=== Section Start ===

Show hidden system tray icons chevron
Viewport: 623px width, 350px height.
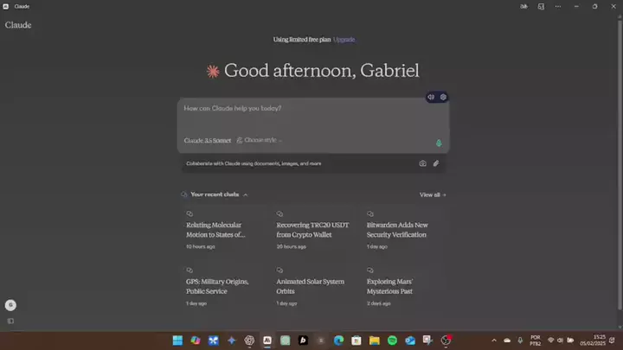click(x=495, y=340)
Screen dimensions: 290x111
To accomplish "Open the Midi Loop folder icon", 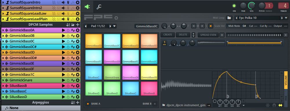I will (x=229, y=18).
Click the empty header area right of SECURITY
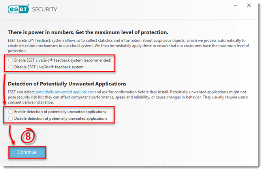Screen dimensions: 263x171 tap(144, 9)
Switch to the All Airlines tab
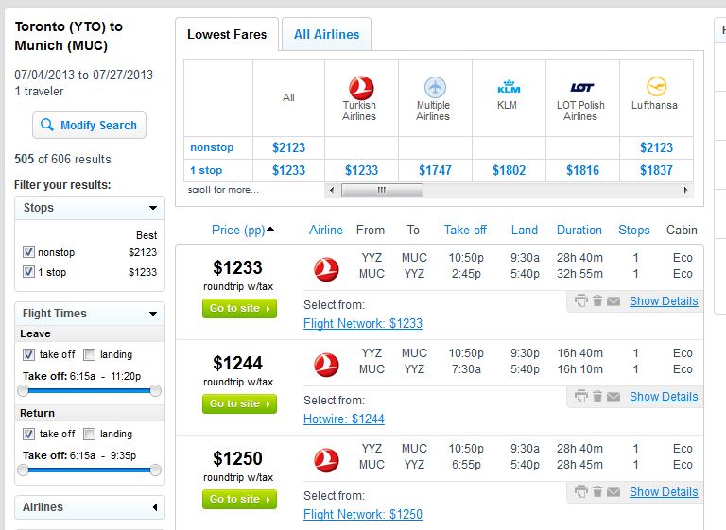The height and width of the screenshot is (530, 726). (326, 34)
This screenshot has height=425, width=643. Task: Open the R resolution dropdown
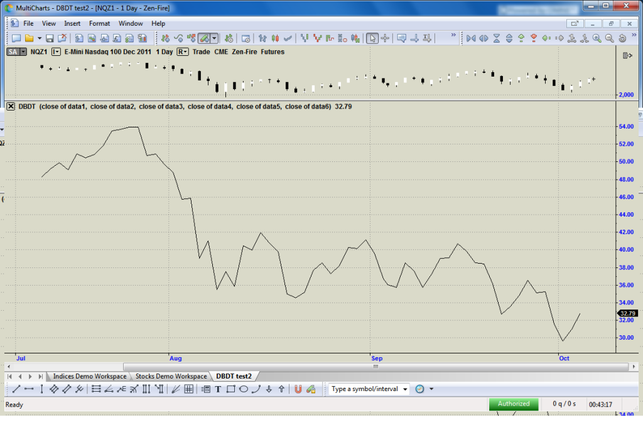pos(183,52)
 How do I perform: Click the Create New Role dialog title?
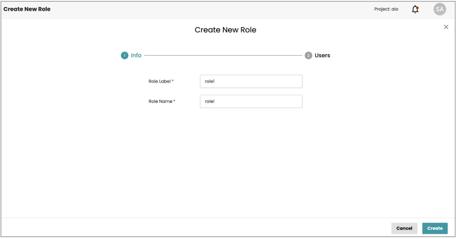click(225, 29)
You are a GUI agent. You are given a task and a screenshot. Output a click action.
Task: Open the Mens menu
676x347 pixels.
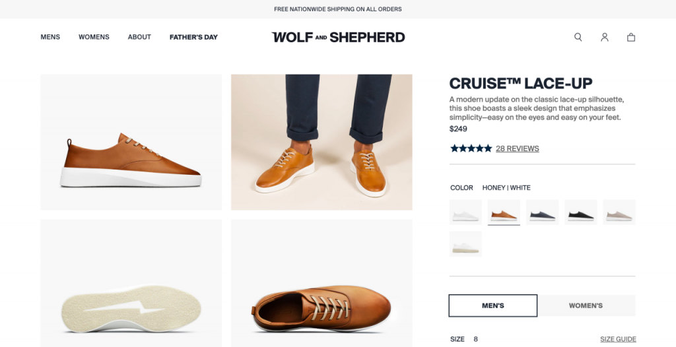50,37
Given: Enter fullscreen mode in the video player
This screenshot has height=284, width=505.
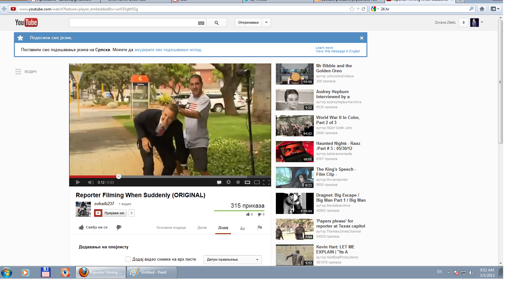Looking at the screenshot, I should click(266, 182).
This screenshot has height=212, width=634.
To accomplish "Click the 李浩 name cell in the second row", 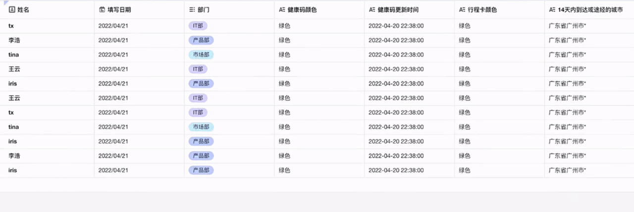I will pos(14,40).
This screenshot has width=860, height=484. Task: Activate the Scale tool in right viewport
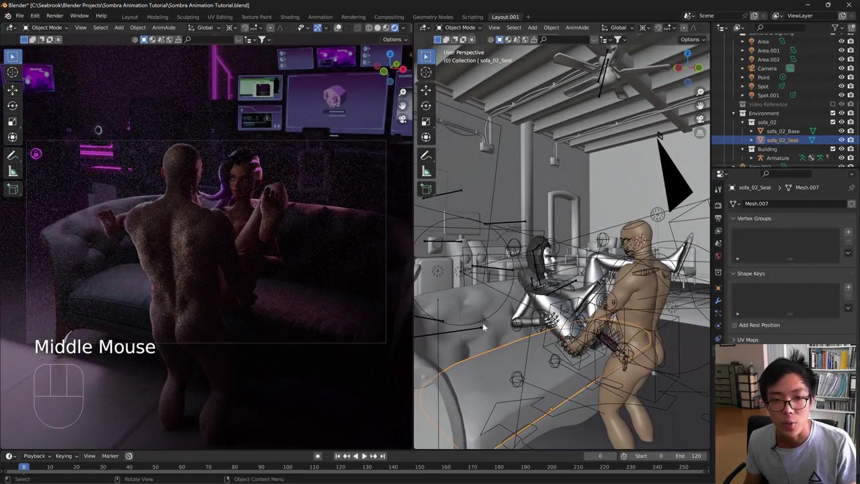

=== Section End ===

What you have to do » What do the entries above read from the line containing "676x347 pixels." through the line containing "This screenshot has height=212, width=634."? Output those lines exactly, both ends included, with the pictures left out.

Answer »
676x347 pixels.
50,37
Given: Enter fullscreen mode in the video player
This screenshot has height=284, width=505.
Looking at the screenshot, I should click(266, 182).
This screenshot has height=212, width=634.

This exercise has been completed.